Ao acompanhar gestantes, a doula convive com as "violências perfeitas, veladas com aquele véu da ajuda". Para Isabelle, que engravidou na adolescência "e na adolescência não tinha voz nem vez", a humanização do parto é realizada com uma "medicina baseada em evidências científicas, equipe multidisciplinar e autonomia materna".

Documento

Elaborar um plano de parto e "ter um acompanhante empoderado", capaz do apoio necessário, cita a obstetriz Juliana Mesquita, contribui para a prevenção da violência obstétrica. As escolhas precisam ser feitas com conhecimento entre pacientes e obstetras, recomenda a doula e bacharel em Direito Isabelle Maciel.
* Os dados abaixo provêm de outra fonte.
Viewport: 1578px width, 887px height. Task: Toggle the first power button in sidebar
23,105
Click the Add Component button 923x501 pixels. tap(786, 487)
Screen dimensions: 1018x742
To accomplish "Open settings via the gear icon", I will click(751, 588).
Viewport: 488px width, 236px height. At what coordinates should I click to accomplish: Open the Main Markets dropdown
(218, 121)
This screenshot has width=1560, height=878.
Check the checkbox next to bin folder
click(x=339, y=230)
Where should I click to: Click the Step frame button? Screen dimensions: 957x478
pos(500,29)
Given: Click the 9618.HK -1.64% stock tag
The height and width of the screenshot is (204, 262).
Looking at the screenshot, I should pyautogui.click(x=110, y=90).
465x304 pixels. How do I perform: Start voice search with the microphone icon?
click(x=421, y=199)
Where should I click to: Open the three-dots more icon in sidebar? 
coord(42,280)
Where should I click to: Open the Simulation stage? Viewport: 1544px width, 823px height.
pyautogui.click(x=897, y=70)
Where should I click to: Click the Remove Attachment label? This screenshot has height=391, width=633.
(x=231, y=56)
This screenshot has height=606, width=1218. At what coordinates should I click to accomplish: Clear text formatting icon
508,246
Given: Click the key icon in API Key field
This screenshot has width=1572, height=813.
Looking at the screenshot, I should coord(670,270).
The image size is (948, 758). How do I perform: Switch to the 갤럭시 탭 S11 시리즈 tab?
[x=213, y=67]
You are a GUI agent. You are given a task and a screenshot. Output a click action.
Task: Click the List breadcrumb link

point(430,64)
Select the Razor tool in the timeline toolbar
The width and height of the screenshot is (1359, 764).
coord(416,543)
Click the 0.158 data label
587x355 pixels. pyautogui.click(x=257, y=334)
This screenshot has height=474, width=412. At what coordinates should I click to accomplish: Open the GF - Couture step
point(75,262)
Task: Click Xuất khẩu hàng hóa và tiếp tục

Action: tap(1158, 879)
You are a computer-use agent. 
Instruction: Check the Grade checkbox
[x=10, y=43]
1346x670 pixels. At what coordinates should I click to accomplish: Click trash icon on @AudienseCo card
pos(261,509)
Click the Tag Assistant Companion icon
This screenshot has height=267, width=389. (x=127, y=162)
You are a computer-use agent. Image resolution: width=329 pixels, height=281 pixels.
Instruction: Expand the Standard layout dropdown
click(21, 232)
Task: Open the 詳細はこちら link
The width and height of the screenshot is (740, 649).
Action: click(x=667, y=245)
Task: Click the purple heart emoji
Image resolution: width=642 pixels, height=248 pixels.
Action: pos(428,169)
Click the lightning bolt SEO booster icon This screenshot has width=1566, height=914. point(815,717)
É ainda importante buscar informações seguras.

Onde denunciar

Ouvidoria-Geral do SUS: 136 (ligação gratuita) ou por formulário na internet (http://saude.gov.br/saude-de-a-z/ouvidoria-do-sus). Os hospitais das redes estadual e municipal e da rede particular também recebem denúncias por meio de suas ouvidorias.

Central de Atendimento à Mulher: 180.

Ministério Público do Estado do Ceará: rua Assunção, 1.100, José Bonifácio.

Defensoria Pública Geral do Estado do Ceará: avenida Pinto Bandeira, 1.111, Luciano Cavalcante.